I can trace my mother's mother's family REITZ back to 1726, two generations before Johannes Reitz II fought with and then against Napolean, helping defeat him at the battle of Waterloo. My Mother's father's family SCHMIDT, can be traced back equally as far -- along with other family names such as Seibel, Loehr, Waldschmidt, Krug, Wagner, Schwartz, Immel . . . . to a village of 500 to 800 people in Bavaria, known as Kleingladenbach, where in 1982 the mayor, Adolf Reitz, was a descendent of Johannes "Ludwig" Reitz III, the brother of my great-grandfather.
I have 80 pages of names of Reitz relatives as Johonnes Reitz II had five sons who came to Fond du Lac, Wis. One had no children in America but the other four had 33 between them, starting about the time of the American Civil War. I just heard from a gal in Washington who is descended from Johann Jacob Reitz. Jacob had 12 children and his oldest child had 15 and she is down that line. The branch went to Washington and the West Coast. One to Nebraska, left his wife and child to search for gold in Colorado and was killed out there. His cousins live in Abilene, Kan. Ministers and missionaries in the family spread members out but for the most part the family remains within 100 miles of Fond du Lac, Wis. The Schmidt family is nearly as big and its story is parallel. The Reitz, Schmidt, Seibel, Meyer and Loehr families seemed to be mixed in Germany and numerous members of each family came to FDL and continued to mix there. There is also Petri, Dilling, Pfeiffer, Vetter and other names such as Hinn mixed in generously.
The lost of 80 pages of names was created in the 1960s, updated in the 1970s and 1980s and I am trying to update it again.
One problem is that people like yours truly, born around WWII who reached adulthood in time for the 1960s, 70's and 80's version of our family tree are now, in some cases, great grand parents themselves. The masses of Reitz and Schmidt family members would preclude gathering them in one spot.
In contrast, my grandfather Matas came from Lithuania with his wife's relatives, the Maldonis family. Grandtather had two boys and two girls and just two male Matas family members remain. However, I have fouind Carol Matas, an author in Winnepeg, Canada, with ties to Denmark, a Dr.

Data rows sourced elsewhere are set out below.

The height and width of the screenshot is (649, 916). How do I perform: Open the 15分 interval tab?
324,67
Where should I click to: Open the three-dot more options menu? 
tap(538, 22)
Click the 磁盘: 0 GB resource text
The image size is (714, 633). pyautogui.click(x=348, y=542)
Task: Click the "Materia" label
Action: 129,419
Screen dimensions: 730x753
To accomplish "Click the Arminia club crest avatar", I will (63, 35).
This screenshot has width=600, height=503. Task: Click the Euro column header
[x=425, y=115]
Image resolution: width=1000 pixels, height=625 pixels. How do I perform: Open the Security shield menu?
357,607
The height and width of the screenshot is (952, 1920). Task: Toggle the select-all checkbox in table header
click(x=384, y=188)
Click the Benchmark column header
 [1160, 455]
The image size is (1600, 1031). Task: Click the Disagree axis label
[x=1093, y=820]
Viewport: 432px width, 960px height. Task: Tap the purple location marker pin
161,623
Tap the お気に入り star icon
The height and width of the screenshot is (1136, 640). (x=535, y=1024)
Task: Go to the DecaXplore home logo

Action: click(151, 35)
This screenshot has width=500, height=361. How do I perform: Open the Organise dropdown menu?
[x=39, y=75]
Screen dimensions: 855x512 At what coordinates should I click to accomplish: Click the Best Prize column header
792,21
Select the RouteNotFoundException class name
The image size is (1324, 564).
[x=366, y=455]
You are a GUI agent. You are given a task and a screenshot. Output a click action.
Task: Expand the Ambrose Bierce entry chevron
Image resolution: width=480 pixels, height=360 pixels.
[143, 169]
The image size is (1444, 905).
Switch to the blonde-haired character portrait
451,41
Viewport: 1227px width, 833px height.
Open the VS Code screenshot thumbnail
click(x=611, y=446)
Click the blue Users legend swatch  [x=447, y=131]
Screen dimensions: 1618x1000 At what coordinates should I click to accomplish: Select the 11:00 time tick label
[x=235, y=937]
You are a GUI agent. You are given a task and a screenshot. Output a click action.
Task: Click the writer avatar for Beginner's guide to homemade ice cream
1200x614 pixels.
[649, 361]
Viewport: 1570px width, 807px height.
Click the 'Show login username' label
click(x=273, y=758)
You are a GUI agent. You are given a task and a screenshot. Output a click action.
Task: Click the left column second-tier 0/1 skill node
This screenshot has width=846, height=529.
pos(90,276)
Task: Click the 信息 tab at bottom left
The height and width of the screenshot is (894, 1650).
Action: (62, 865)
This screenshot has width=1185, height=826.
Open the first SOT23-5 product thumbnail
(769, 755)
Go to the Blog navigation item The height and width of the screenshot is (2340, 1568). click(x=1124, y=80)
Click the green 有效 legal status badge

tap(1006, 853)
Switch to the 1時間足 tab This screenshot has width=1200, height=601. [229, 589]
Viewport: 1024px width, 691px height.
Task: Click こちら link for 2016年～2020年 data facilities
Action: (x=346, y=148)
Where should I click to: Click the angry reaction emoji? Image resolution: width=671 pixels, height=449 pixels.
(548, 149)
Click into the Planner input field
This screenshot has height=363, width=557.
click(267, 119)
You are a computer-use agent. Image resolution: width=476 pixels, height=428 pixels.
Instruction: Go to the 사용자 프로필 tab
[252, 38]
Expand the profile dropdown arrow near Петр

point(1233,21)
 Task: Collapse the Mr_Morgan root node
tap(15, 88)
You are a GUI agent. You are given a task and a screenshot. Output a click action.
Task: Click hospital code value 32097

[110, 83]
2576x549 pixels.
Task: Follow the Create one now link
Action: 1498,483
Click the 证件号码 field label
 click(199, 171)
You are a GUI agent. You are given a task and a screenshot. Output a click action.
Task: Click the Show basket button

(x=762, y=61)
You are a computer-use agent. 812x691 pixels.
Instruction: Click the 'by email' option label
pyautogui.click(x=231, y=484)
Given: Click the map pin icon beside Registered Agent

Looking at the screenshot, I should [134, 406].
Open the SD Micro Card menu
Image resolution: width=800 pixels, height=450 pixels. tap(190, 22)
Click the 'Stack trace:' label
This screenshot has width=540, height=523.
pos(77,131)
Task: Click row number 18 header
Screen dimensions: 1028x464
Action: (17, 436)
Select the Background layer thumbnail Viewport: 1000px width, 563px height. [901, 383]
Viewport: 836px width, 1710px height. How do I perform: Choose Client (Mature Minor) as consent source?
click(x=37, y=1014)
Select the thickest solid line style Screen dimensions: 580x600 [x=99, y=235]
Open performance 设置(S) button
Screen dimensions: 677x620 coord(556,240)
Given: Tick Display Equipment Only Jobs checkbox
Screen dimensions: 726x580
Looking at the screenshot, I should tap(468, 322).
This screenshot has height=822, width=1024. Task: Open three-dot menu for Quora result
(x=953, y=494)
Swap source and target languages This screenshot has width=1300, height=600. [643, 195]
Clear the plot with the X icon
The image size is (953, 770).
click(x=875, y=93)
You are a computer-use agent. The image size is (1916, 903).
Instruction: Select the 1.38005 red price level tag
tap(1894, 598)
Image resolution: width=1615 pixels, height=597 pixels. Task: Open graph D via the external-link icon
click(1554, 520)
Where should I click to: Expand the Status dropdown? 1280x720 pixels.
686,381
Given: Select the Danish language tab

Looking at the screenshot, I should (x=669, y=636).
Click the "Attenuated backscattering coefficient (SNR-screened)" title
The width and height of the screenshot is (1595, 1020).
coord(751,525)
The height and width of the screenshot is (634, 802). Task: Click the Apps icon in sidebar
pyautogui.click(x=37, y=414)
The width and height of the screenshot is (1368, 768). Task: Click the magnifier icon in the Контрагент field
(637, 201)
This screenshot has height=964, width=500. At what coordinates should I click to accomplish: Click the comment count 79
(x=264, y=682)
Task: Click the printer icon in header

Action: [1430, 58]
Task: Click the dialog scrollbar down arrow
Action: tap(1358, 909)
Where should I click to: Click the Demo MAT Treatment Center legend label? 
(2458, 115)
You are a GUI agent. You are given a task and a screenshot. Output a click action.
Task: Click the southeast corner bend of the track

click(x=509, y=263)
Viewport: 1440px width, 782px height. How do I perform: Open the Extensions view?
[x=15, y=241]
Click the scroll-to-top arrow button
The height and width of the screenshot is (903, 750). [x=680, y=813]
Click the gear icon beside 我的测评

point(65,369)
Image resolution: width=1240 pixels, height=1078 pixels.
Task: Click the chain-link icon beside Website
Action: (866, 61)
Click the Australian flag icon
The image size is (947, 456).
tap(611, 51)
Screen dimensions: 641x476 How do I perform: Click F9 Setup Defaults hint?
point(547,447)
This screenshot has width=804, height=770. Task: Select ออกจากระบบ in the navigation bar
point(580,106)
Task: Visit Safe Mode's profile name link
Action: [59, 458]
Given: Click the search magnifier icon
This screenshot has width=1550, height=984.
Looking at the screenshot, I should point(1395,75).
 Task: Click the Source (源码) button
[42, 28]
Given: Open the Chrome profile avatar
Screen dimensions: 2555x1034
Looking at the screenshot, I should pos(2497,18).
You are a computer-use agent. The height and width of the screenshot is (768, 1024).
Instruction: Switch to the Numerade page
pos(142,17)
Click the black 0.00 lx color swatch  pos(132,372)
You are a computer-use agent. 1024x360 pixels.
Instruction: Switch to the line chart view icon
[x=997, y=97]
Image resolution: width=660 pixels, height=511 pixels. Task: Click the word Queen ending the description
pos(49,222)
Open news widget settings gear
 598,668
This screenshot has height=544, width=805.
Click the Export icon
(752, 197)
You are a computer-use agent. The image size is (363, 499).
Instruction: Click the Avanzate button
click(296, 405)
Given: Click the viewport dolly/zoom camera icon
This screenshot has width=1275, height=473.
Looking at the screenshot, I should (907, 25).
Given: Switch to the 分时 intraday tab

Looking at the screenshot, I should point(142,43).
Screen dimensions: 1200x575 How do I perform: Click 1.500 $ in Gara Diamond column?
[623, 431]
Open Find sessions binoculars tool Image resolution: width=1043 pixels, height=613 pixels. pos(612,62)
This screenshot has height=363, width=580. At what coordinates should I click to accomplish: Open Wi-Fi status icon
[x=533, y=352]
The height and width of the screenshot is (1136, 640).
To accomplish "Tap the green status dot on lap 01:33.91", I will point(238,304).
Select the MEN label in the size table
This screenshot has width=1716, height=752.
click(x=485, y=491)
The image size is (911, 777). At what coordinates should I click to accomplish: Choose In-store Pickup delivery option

Rudolf Matas, the father of vascular surgery and a couple companies name after a person with the Matas name.
The nationality mixture is vastly contrasted also.
The German Reitz and Schmidt people basically married other Germans and within their own religion. They were divided among Lutherans, Catholics and a few Methodists or reformed people.
My Lithuanian Matas family consisted of my father, who married a German, his brother who married a Norwegian, his younger sister who married a man from Greece and his older sister who married a Polish man. I am half German and half Lithuania. Dr. Vasilos is half Greek. The Norwegian is deceased. The remaining 17 and their descendents started out as half Lithuanian and half Polish. Incidentally, my grandfather came from a part of Lithuania close enough to the Polish border or to Poland that he did speak Polish as well as his native language.
I would be most interested in finding family members.